## Input
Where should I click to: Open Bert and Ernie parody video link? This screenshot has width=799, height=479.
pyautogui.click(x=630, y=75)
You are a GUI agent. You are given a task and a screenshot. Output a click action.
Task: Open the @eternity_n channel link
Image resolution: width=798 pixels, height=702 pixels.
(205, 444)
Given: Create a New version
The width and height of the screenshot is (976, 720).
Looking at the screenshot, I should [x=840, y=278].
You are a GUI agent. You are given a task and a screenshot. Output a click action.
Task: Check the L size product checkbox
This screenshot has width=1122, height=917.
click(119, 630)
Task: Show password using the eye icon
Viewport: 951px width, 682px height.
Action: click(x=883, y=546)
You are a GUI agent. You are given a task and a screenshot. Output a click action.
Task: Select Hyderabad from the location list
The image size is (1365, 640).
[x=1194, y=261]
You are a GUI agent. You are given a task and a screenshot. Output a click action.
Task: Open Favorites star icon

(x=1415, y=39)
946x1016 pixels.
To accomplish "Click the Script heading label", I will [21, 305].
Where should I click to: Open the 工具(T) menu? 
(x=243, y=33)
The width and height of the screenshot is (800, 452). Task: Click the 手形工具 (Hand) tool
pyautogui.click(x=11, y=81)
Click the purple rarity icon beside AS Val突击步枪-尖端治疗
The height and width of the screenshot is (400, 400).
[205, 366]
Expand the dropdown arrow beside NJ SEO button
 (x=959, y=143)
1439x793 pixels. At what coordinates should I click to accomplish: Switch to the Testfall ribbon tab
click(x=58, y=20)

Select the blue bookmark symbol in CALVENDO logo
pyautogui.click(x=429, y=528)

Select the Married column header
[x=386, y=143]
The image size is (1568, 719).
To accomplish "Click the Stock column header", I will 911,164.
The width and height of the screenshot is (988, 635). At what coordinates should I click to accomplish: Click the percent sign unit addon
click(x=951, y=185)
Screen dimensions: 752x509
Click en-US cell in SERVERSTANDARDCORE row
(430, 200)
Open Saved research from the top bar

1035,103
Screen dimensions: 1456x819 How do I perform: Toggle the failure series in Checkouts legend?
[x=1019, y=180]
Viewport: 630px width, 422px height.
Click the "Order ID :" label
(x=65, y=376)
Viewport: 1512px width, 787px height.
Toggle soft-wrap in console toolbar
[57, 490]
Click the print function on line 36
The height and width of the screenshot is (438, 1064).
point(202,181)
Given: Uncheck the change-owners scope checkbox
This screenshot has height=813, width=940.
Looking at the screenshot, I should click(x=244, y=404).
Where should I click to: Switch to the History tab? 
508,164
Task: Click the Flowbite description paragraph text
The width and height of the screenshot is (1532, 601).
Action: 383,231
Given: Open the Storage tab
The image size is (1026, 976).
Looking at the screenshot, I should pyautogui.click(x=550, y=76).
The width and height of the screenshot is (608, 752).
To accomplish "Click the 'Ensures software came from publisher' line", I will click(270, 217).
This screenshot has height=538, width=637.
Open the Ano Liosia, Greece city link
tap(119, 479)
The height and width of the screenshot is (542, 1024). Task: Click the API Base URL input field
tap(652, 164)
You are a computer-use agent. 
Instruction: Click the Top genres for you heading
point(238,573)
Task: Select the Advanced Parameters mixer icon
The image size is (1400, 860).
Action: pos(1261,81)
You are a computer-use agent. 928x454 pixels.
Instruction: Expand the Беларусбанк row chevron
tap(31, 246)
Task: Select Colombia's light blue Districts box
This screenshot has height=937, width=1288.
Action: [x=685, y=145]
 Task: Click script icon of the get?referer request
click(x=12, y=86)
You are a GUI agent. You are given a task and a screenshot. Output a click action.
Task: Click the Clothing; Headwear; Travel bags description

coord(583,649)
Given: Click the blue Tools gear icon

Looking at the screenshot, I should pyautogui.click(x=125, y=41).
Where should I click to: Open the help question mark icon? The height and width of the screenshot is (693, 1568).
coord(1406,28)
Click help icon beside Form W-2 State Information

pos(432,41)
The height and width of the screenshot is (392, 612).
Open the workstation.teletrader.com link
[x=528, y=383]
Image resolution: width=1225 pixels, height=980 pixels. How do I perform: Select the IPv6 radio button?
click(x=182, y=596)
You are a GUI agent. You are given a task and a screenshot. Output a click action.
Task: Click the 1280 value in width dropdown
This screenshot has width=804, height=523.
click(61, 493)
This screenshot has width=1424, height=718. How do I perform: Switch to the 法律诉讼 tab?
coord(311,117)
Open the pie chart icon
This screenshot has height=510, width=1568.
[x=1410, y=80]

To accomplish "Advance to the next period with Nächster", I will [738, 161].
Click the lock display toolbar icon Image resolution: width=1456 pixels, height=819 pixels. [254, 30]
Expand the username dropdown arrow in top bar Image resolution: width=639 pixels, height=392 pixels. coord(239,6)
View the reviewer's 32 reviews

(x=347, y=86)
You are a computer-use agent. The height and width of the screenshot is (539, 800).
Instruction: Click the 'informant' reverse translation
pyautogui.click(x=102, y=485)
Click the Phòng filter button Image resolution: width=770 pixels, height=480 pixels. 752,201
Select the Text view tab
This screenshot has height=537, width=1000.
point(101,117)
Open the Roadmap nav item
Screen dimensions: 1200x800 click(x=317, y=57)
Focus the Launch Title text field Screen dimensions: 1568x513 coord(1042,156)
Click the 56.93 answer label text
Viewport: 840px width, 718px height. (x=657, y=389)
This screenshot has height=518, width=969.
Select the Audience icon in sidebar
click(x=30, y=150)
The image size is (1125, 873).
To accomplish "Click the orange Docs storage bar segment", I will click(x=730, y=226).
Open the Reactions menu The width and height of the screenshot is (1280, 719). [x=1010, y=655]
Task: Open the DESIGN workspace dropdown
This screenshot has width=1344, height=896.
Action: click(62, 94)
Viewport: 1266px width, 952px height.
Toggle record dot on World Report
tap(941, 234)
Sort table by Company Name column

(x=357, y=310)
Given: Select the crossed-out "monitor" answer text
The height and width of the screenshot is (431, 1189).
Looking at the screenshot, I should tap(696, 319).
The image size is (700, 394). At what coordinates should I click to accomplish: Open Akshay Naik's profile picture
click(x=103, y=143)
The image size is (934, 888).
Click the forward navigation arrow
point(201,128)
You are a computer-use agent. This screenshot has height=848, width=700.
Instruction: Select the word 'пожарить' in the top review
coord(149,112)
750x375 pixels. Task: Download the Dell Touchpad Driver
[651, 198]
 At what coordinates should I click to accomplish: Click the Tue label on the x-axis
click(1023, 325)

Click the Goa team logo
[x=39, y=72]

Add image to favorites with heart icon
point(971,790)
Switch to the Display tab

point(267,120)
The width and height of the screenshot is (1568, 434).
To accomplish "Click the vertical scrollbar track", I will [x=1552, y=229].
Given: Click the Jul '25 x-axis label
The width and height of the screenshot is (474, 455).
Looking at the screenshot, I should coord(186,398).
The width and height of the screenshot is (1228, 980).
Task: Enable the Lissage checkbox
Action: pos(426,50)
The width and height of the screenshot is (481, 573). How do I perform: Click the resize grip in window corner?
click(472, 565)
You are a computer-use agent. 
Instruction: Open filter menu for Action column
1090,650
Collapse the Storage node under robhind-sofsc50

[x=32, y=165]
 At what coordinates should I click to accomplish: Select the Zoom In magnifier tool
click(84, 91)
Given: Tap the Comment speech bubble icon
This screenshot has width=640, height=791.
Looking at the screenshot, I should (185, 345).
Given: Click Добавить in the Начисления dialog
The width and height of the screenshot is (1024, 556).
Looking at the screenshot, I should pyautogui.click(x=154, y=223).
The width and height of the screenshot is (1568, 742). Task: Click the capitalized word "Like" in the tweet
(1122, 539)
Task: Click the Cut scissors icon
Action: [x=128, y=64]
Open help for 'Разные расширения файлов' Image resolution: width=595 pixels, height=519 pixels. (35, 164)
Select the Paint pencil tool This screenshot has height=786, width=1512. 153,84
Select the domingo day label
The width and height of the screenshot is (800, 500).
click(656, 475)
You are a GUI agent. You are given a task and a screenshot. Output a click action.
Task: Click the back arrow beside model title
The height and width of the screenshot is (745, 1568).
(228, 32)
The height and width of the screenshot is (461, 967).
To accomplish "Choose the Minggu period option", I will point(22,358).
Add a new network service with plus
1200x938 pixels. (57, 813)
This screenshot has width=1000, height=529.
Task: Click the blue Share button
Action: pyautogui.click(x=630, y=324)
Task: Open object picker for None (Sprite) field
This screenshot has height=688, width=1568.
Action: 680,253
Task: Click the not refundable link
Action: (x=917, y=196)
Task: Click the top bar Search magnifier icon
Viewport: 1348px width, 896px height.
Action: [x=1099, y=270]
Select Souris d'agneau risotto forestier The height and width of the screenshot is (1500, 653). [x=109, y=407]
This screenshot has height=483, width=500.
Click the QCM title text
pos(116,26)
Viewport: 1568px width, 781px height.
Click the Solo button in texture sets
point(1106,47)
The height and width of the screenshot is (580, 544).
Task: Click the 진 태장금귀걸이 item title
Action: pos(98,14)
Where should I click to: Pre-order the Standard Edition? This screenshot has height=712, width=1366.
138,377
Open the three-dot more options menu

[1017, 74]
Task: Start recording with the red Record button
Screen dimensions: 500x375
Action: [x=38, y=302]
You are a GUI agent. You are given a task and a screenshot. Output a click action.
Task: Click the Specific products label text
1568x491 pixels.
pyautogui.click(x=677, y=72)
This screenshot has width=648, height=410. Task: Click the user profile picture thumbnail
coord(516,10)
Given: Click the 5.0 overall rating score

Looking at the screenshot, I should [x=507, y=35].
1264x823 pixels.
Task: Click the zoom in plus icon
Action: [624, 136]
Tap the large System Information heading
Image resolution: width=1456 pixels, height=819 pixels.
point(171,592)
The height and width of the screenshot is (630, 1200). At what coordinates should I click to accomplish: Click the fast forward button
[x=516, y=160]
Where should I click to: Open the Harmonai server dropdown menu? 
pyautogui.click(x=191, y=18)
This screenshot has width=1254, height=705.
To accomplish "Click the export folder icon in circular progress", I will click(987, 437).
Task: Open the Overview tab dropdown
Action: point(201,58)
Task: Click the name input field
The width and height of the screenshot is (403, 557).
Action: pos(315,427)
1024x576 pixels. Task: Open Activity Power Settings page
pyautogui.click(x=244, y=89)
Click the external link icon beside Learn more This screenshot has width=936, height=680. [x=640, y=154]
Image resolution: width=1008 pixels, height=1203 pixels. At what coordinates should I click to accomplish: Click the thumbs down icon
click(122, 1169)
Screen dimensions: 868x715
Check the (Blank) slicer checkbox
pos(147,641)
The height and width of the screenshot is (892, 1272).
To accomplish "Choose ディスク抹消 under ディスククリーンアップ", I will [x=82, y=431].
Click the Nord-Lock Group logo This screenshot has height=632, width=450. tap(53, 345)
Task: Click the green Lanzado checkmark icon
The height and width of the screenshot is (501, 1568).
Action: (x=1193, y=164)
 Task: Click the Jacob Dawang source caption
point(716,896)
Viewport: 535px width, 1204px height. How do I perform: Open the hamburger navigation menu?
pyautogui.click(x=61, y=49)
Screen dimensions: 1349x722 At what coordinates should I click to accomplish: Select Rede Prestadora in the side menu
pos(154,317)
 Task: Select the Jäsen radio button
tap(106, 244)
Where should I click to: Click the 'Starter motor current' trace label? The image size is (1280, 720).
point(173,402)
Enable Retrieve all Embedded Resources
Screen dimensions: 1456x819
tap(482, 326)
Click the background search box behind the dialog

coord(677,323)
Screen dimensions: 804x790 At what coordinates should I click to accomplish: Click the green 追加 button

## Problem
Copy out the data from the line with "Viewport: 1568px width, 781px height." up to and including the line with "pyautogui.click(x=191, y=18)", word for word.

## Exercise solution
Viewport: 1568px width, 781px height.
Click the Solo button in texture sets
point(1106,47)
The height and width of the screenshot is (580, 544).
Task: Click the 진 태장금귀걸이 item title
Action: pos(98,14)
Where should I click to: Pre-order the Standard Edition? This screenshot has height=712, width=1366.
138,377
Open the three-dot more options menu

[1017, 74]
Task: Start recording with the red Record button
Screen dimensions: 500x375
Action: [x=38, y=302]
You are a GUI agent. You are given a task and a screenshot. Output a click action.
Task: Click the Specific products label text
1568x491 pixels.
pyautogui.click(x=677, y=72)
This screenshot has width=648, height=410. Task: Click the user profile picture thumbnail
coord(516,10)
Given: Click the 5.0 overall rating score

Looking at the screenshot, I should [x=507, y=35].
1264x823 pixels.
Task: Click the zoom in plus icon
Action: [624, 136]
Tap the large System Information heading
Image resolution: width=1456 pixels, height=819 pixels.
point(171,592)
The height and width of the screenshot is (630, 1200). At what coordinates should I click to accomplish: Click the fast forward button
[x=516, y=160]
Where should I click to: Open the Harmonai server dropdown menu? 
pyautogui.click(x=191, y=18)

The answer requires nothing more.